Fig 4. azyx-1 overexpression increases zyxin reporter signal and leads to zyxin accumulation in motor neurons.

(A) The integrated reporter control (LSC1870) (upper) contains ZYX-1::GFP (representing all isoforms) and mCherry::ZYX-1 (representing long isoforms), which is compared against a strain with the same genetic reporter background (lower), extrachromosomally overexpressing azyx-1 (azyx-1OE, LSC1960).

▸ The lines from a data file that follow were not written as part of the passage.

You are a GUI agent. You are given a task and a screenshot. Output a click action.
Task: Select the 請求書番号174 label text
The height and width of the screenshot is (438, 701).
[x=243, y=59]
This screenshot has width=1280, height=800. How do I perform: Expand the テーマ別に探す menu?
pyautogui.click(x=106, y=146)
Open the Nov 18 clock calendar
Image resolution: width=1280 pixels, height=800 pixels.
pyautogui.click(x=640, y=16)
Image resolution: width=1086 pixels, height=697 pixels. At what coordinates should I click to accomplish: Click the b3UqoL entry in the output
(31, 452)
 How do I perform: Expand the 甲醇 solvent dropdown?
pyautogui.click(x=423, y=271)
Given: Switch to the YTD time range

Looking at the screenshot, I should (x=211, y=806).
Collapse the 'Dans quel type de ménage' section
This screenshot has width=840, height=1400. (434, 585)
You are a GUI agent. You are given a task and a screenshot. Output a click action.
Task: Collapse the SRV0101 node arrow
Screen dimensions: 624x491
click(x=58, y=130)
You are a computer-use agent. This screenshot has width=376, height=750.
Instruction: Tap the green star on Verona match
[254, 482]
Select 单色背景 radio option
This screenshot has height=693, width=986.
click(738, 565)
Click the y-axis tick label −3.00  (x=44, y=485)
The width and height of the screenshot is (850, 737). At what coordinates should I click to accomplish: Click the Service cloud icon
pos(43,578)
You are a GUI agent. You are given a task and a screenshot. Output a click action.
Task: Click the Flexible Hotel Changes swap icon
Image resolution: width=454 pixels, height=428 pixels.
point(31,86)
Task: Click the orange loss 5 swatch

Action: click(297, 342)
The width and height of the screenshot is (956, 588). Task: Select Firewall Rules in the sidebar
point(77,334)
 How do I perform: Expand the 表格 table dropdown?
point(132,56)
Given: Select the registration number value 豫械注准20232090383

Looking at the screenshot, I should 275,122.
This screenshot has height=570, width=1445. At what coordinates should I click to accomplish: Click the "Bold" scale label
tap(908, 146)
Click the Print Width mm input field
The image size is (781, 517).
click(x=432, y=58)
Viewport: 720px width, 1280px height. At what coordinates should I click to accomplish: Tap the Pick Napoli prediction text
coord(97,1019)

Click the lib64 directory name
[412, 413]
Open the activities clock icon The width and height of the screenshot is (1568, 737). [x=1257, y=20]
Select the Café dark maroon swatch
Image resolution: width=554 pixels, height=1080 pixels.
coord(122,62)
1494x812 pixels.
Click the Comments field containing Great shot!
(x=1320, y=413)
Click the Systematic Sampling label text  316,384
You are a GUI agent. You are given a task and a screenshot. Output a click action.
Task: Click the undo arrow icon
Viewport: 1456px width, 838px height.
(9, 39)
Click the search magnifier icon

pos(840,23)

Anterior to the right; scale bar, 100 μm. (B) GFP (p = 4.85 × 10⁻⁸) and (C) mCherry (p = 4.82 × 10⁻⁵) quantification showing increase in signal upon azyx-1 overexpression, with * indicating significance (ANOVA) for n ≥ 14 per condition. (D) Ratio of mCherry/GFP. (E) Increased accumulation of GFP along the ventral nerve cord as observed in azyx-1OE (LSC1960) compared to control reporter (LSC1870), *intestinal autofluorescence and (F) colocalization (merged mCherry and GFP, red arrows) of zyx-1::GFP in motor neurons upon azyx-1 overexpression as imaged in adult head, mid-body, and tail. Upper panels: control worms (LSC1998) only expressing the neuronal reporter construct (unc-47p::mCherry) and *co-injection marker (myo-2p::mCherry), lower panels: azyx-1 OE (LSC1999) in the control background. Scale bars: 20 μm. (G) GFP quantification in unc-47p::mCherry-positive cells showing increase in signal upon azyx-1 overexpression (Welch’s t test p = 2.25 × 10⁻¹¹, n ≥ 35 neurons per condition). Data used to generate figures can be found in S1 Data.